Investigating Orientalist Claims of Antisemitism in the Arab World and Morocco in the late 19th Century: Bernard Lewis’s Accounts of Jewish Experience as Study Case
DOI:
https://doi.org/10.63939/JAAS.2026-Vol9.N28.22-35Keywords:
Keywords: 19th century Arab antisemitism, Jewish experience, Orientalist discourse, Bernard Lewis, Orientalist criticism.Abstract
Western attitudes to Jews changed drastically after World War Two. Historians of the experience of Jewish life everywhere in the world started rewriting this history from a more sympathetic angle.

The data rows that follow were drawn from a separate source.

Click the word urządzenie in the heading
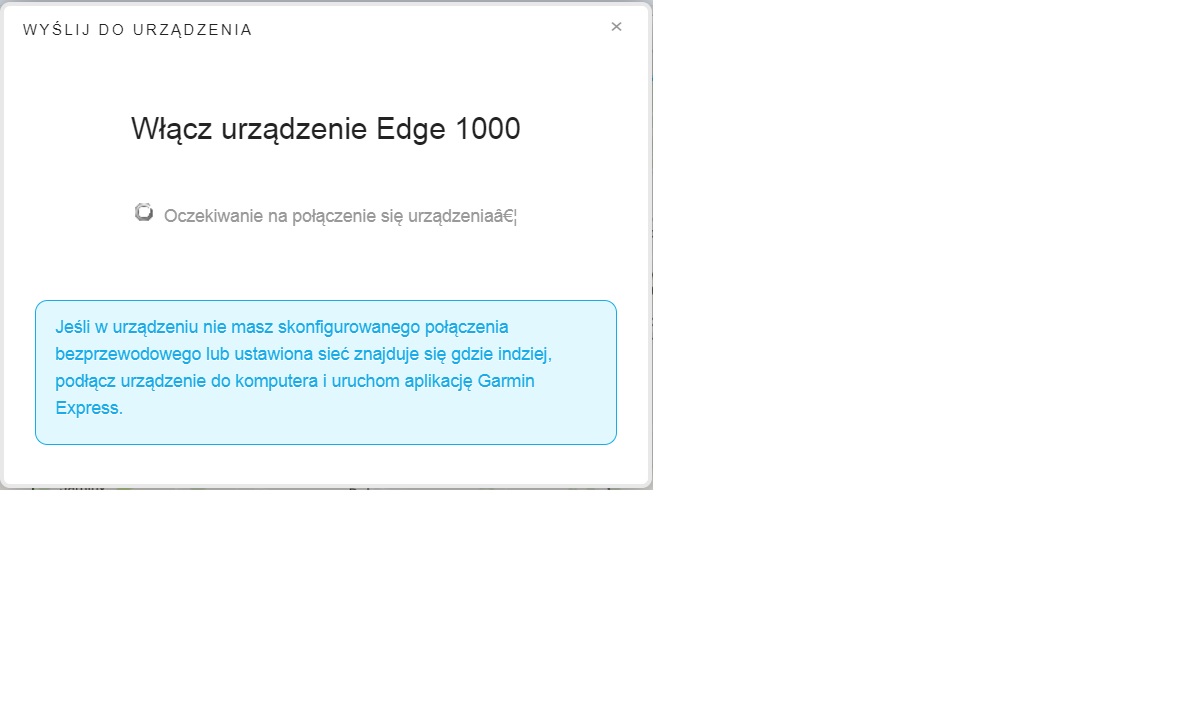 (x=293, y=131)

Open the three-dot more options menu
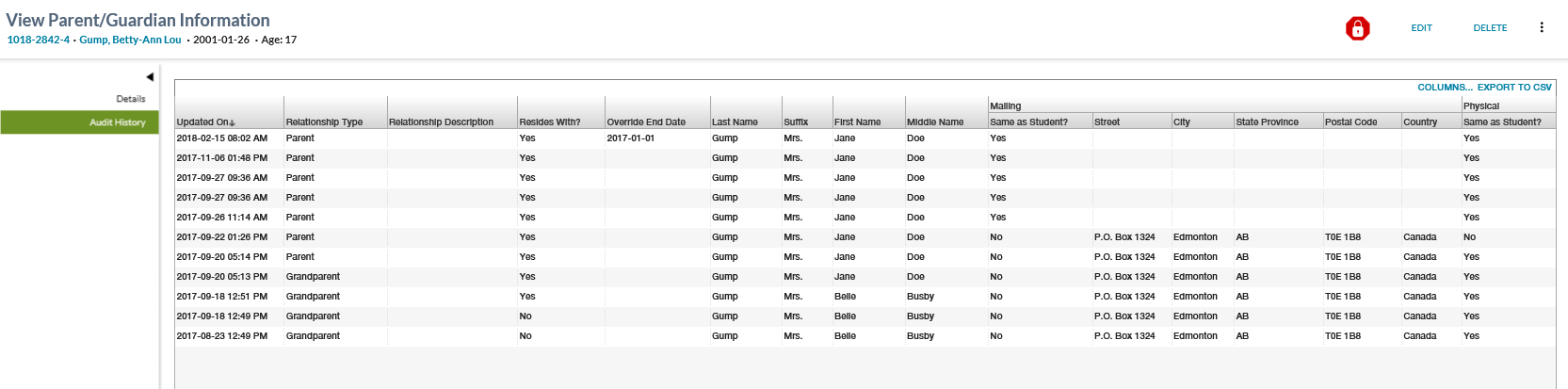click(x=1541, y=27)
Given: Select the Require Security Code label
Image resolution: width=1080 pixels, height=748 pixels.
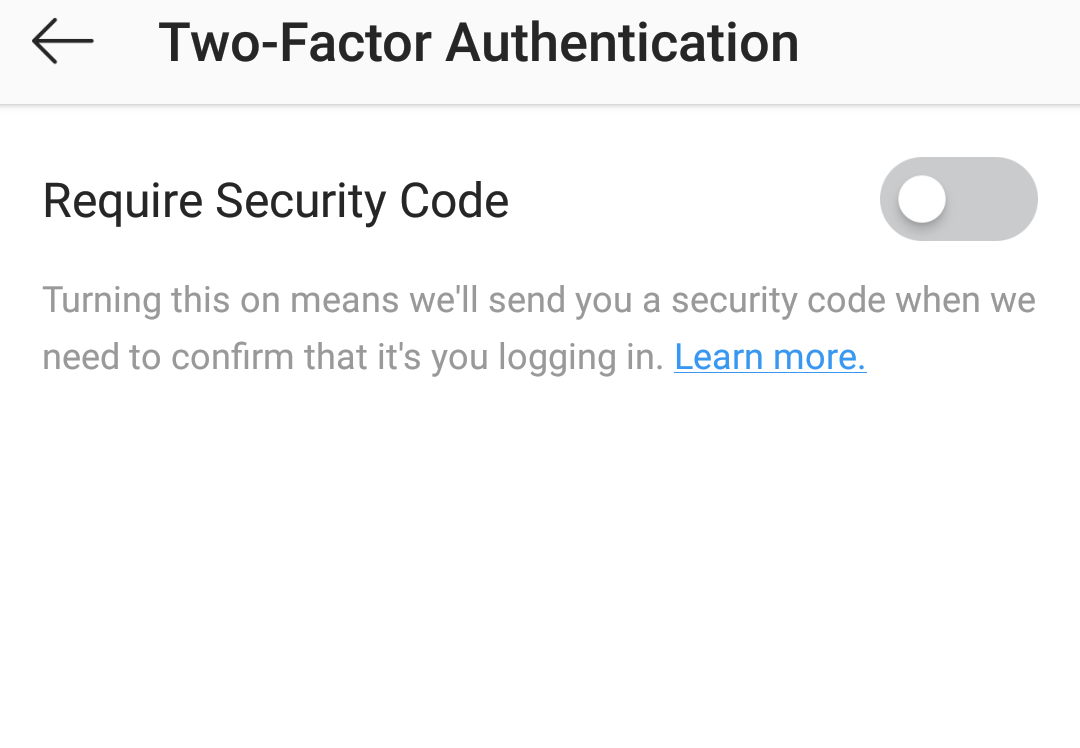Looking at the screenshot, I should point(276,200).
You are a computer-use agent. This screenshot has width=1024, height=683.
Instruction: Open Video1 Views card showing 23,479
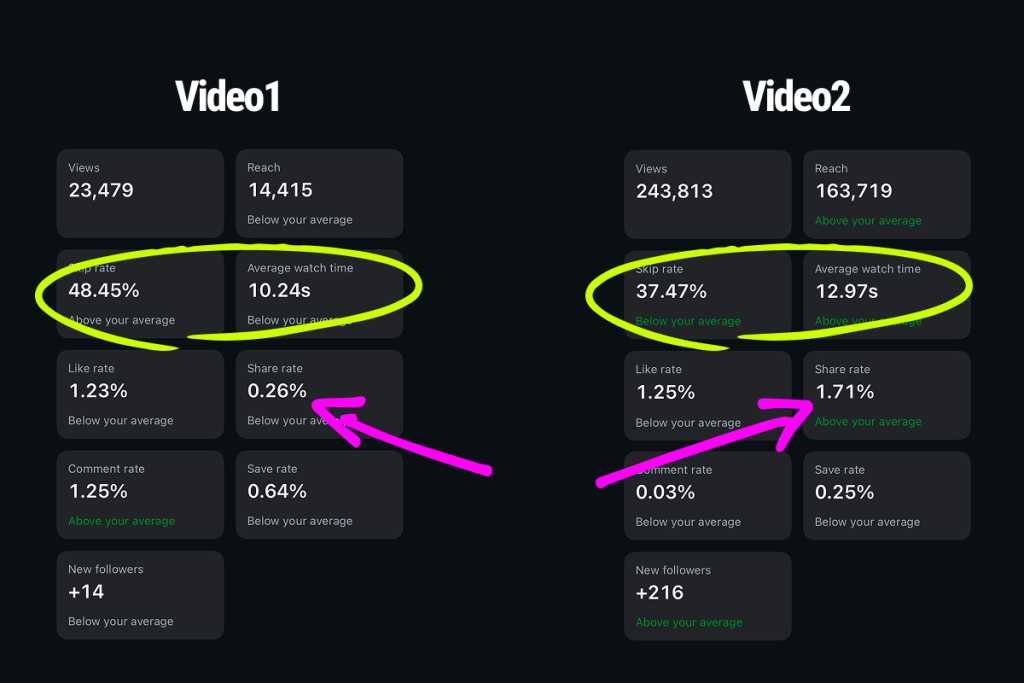140,193
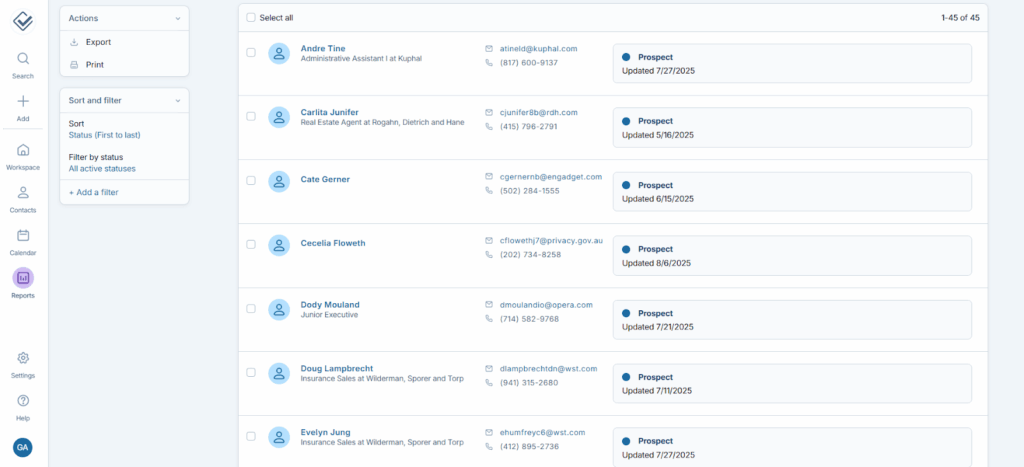Click the Add plus icon
This screenshot has height=467, width=1024.
click(x=23, y=101)
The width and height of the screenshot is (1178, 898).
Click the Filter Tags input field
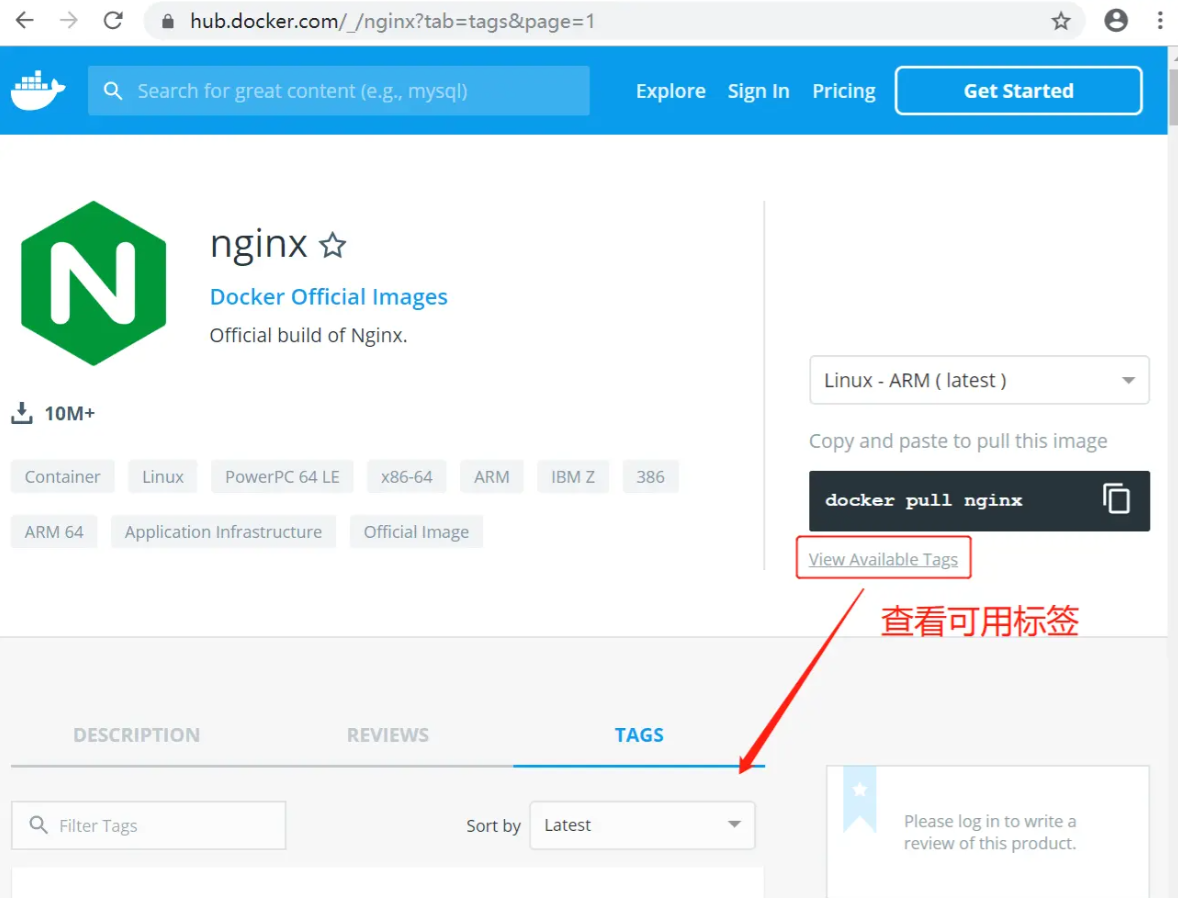pyautogui.click(x=160, y=825)
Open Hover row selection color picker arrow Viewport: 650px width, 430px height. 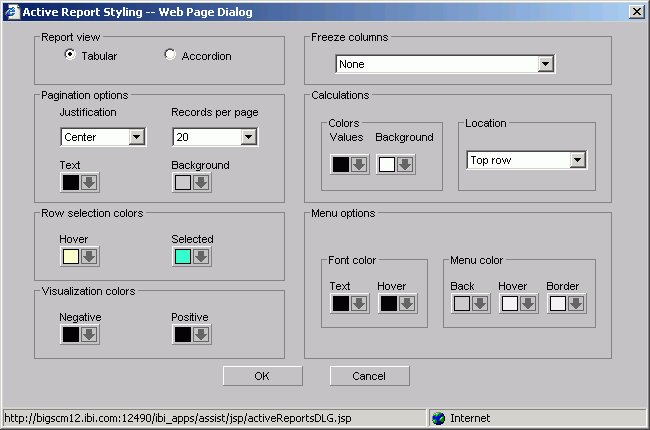click(x=89, y=257)
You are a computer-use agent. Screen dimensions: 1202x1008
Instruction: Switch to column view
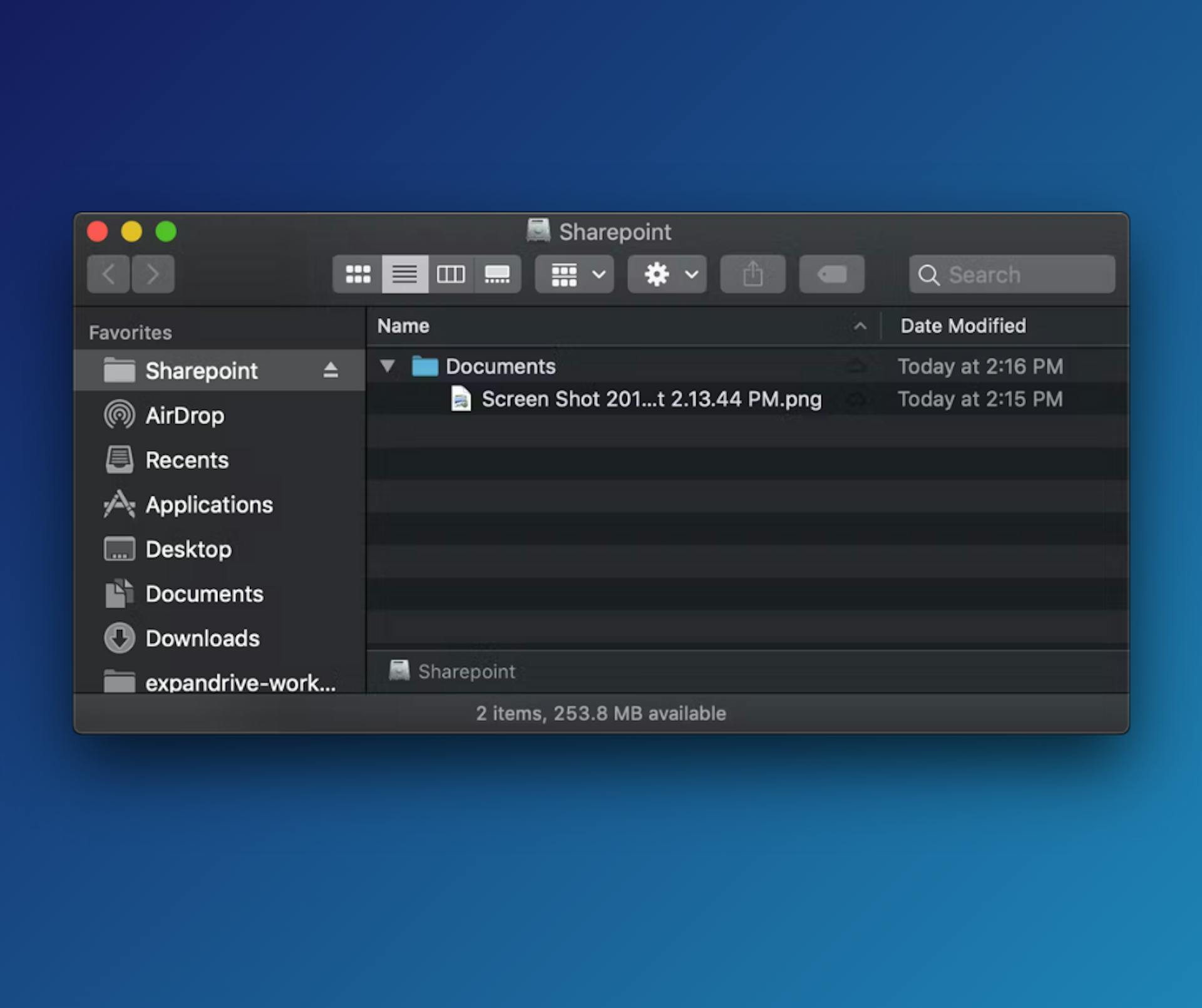pos(451,274)
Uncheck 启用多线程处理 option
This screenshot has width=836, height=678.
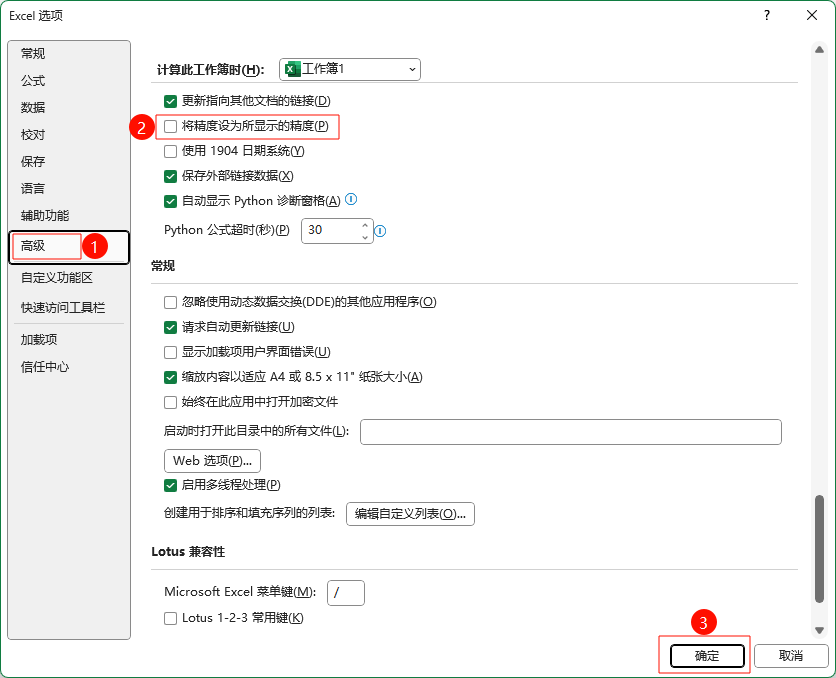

Perhaps more than any other religious group, the experience of Jews has had a remarkable presence in print, film, media and all forms of narratives transmission. One of the most prominent historians of Jews’ experience in the Arab world and in Morocco is the British Orientalist Bernard Lewis. He belongs to, a by now, dubious discipline that became notorious for its ideological biases and discursive slippages that demonize its subjects of study and predispose public opinion in the West to tolerate aggression against the Arabs. Whence our interest in examining Lewis’s narratives of Jewish experience at a turning point in the history of both Arabs and Jews: the late 19th century. Given modern Westerners sympathy with Israel and their rewriting of the history of the Jews, and given Orientalist discourse’ ideological biases, it is incumbent on us to examine to what extent were Lewis’s accounts fair in their narrative.